Beyond the costs of the tests themselves, the fees associated with hospital-based diagnostics have grown exponentially, and many labs are overloaded with patient samples. Additional costs due to factors such as hospital administration and insurance can quickly overtake the cost of a test itself.  In-clinic and in-home tests remove the overhead attributed to hospital operation, significantly reducing the overall cost of diagnostics.  These tests also improve the availability, as they remove the time waiting for equipment or staff.

It is well documented that a fast and accurate diagnosis are critical for ensuring patient outcomes across a wide variety of diseases. Quicker diagnosis enables the correct rapid treatment, minimizes hospitalization rates and reduces the over-prescription of antibiotics. By bringing these tools to the bedside and reducing time to diagnosis from days to minutes, the quality of patient outcomes will increase.

In-clinic and at home tests deliver a large amount of data for both providers and patients.
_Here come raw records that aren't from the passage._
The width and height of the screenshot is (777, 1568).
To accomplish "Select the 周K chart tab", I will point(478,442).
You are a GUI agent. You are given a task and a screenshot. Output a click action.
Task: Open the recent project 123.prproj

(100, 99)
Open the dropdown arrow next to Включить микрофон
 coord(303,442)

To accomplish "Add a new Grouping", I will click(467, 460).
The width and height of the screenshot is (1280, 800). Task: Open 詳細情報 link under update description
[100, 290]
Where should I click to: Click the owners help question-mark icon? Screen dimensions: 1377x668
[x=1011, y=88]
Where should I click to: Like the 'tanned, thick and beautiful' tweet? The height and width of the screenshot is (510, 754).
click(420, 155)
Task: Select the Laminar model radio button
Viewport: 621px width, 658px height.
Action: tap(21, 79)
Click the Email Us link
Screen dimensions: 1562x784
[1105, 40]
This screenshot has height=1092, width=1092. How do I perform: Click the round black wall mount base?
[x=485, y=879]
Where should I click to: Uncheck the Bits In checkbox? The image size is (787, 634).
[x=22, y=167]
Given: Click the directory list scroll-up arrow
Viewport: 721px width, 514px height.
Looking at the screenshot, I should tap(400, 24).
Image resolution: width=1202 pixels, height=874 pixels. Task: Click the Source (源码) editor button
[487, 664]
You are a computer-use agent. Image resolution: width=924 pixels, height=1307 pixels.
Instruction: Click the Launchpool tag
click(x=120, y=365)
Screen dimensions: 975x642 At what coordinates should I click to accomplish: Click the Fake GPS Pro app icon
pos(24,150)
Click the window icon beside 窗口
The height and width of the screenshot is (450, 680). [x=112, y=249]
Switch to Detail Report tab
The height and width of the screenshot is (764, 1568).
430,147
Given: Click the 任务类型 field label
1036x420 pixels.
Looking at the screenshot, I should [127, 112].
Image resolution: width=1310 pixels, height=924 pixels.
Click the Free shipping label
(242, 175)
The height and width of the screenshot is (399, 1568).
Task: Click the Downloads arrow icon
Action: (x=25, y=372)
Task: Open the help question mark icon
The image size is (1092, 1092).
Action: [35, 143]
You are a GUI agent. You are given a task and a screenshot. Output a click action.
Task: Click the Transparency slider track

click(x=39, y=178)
Traditional diagnostics produce a single data point, while distributed tests enable time series data that can help to monitor trends. This type of data is necessary to catch conditions at their earliest stages, when they are most likely to be treated and cured properly. Leveraging this data to track behaviors, treatments and outcomes can have significant impact on how healthcare is delivered. There are also additional startup opportunities to collect, analyze and act upon this data.

These tests, however, are not without their challenges. They can be expensive to develop and certify, they may require changes to clinical workflows and there is strong competition from market incumbents. Also, although these tests may be smaller and less expensive, they are still held to same rigorous standards by the FDA and other regulatory agencies. The  510(k) pathway provides a less cumbersome  to pass regulatory scrutiny than a new therapeutic, but still require significant resources.

The fundamental driver of the adoption of these technologies, however, will be an optimization of economics for providers. By offering an in-clinic diagnostic test, the provider can bill the full cost of that test, rather than having to outsource it to a centralized lab. Telemedicine has been impaired by the lack of definitive tests available to patients at home. However, an over the counter flu test can enable a telemedicine company to charge for a diagnostic and therapeutic visit while the provider is still 1,000s of miles away. Each of these attributes provide increase economic benefit to both the patient and the provider.

The shift from large, centralized testing facilities, to in-clinic and at-home tests has begun. These tests provide an increased quality of care, while decreasing the costs incurred across the value-chain. Their adoption is inevitable. Significant investment is still required to develop these tests to a cost and performance acceptable to the healthcare system, and there are many sources of funding currently supporting these innovations. Many entrepreneurs have identified opportunities to make meaningful impacts across society, and entire generations to come will live longer, healthier lives because of it.